───── Exercise input ─────

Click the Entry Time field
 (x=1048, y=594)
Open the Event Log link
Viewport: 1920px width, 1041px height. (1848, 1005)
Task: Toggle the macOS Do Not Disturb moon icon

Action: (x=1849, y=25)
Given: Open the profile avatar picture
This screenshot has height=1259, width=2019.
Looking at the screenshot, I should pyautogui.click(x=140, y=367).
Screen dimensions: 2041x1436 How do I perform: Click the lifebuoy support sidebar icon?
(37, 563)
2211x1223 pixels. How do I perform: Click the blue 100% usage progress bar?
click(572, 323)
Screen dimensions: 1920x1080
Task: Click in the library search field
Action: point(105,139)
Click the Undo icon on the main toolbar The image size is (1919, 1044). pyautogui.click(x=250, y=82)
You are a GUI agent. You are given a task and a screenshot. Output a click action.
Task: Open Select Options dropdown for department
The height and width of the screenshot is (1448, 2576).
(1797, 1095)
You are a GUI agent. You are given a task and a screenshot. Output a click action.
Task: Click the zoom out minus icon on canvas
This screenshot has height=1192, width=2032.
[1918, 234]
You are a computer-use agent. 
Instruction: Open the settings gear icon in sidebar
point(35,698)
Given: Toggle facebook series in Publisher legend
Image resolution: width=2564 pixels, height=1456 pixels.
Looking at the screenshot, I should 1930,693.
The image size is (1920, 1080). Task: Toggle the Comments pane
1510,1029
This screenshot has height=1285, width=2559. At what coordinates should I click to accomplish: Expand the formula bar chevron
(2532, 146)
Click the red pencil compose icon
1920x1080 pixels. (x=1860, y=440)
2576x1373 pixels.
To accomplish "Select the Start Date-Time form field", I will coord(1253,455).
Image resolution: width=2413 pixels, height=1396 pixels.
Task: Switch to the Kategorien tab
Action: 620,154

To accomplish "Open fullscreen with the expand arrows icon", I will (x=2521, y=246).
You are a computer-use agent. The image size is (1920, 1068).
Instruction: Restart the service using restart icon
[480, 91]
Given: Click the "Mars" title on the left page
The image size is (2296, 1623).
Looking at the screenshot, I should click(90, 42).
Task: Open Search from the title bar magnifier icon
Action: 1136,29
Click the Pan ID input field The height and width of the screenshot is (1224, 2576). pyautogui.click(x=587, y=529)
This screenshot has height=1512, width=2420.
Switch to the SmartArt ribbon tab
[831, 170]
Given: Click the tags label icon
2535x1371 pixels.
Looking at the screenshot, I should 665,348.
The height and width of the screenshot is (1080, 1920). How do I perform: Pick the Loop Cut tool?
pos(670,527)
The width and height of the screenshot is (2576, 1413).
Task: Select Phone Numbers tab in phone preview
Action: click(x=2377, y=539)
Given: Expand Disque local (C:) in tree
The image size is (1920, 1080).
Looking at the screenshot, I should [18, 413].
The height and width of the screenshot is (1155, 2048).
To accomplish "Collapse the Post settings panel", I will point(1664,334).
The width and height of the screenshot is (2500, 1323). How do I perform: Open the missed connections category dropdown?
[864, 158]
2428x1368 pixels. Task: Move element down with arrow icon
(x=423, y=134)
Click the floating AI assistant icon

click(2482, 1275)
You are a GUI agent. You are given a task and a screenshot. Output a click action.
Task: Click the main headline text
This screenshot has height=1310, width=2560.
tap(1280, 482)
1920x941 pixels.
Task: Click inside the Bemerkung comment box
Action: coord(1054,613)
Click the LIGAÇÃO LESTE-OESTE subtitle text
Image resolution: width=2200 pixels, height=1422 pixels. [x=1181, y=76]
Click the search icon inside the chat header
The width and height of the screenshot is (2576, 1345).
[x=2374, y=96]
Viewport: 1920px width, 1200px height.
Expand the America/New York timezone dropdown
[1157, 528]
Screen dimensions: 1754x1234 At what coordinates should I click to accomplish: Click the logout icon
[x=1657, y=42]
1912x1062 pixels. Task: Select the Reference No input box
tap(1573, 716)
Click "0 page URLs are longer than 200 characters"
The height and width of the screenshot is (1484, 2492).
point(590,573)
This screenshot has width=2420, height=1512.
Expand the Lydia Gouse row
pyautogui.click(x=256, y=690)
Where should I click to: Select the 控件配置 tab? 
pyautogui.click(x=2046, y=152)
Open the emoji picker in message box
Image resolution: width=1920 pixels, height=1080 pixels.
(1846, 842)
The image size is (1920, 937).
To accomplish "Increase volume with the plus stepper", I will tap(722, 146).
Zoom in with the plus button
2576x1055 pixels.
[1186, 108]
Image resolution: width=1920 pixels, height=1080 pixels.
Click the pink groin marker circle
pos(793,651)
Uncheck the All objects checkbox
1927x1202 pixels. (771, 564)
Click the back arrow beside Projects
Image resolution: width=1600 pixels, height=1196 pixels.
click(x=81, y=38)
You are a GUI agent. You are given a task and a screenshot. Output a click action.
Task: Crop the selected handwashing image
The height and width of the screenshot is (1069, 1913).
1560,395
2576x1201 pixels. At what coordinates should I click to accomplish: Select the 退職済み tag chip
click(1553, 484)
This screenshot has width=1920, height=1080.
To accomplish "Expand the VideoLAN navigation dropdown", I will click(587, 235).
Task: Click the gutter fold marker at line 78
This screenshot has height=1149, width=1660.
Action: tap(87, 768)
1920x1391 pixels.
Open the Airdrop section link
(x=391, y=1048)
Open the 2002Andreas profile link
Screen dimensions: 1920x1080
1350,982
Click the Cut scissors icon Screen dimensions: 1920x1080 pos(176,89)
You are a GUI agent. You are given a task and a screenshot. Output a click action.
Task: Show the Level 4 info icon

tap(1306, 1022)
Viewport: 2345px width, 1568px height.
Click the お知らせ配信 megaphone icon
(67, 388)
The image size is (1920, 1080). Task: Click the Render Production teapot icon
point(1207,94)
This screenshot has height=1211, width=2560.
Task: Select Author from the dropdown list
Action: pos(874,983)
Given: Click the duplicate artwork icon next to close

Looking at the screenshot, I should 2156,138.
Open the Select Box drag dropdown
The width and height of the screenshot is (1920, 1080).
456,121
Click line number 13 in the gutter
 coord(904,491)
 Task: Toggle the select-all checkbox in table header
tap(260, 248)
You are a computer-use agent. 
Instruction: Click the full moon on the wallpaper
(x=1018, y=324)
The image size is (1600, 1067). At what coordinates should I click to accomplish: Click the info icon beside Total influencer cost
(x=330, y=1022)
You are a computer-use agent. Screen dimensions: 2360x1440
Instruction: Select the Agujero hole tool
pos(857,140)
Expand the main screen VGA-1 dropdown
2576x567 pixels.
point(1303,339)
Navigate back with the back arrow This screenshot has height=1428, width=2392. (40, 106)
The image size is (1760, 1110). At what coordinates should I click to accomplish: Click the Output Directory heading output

─────

- **Activity**:
Where a line of the entries above holds the word "page", return that line.

- **Solution to the problem**:
Given: Click the "Mars" title on the left page
Click "0 page URLs are longer than 200 characters"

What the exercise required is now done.